Problem to work on
Format only the lines from the line with "Given: Click the Forcepoint logo" to the final line as a Markdown table with the columns Row and Line. Leave out blank lines.

Pointing lines for text and elements
— START —

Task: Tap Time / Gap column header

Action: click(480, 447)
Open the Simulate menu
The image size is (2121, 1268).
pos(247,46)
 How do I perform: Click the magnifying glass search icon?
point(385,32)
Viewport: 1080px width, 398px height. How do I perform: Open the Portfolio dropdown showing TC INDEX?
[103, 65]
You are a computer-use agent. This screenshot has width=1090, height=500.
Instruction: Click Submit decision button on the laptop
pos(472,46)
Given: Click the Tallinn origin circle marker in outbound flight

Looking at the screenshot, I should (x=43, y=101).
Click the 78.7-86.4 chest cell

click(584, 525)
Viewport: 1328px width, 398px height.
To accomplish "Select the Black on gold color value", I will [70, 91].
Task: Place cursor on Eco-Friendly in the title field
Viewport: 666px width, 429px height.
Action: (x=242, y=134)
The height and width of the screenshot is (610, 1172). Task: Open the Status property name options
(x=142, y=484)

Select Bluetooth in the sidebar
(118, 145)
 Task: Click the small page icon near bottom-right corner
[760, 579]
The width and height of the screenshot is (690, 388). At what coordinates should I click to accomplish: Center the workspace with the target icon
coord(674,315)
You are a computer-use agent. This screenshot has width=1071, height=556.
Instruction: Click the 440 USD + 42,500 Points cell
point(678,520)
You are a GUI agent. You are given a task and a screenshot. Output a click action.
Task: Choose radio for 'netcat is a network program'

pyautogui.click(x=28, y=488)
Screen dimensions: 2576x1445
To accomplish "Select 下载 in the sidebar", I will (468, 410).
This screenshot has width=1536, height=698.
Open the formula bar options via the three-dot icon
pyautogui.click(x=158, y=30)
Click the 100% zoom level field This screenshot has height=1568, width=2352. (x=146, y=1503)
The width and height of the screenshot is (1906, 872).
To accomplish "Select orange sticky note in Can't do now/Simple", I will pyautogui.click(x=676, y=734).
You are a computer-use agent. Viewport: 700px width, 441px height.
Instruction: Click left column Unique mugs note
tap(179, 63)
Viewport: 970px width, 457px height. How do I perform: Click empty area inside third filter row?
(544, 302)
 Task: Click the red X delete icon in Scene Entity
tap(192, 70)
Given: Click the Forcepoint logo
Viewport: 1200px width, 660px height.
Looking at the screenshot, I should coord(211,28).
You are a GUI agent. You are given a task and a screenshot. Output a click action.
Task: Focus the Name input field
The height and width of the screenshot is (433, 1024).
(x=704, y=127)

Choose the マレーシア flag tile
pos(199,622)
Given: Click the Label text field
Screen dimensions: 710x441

— END —

Output for this exercise
| Row | Line |
|---|---|
| 1 | Given: Click the Forcepoint logo |
| 2 | Viewport: 1200px width, 660px height. |
| 3 | Looking at the screenshot, I should coord(211,28). |
| 4 | You are a GUI agent. You are given a task and a screenshot. Output a click action. |
| 5 | Task: Focus the Name input field |
| 6 | The height and width of the screenshot is (433, 1024). |
| 7 | (x=704, y=127) |
| 8 | Choose the マレーシア flag tile |
| 9 | pos(199,622) |
| 10 | Given: Click the Label text field |
| 11 | Screen dimensions: 710x441 |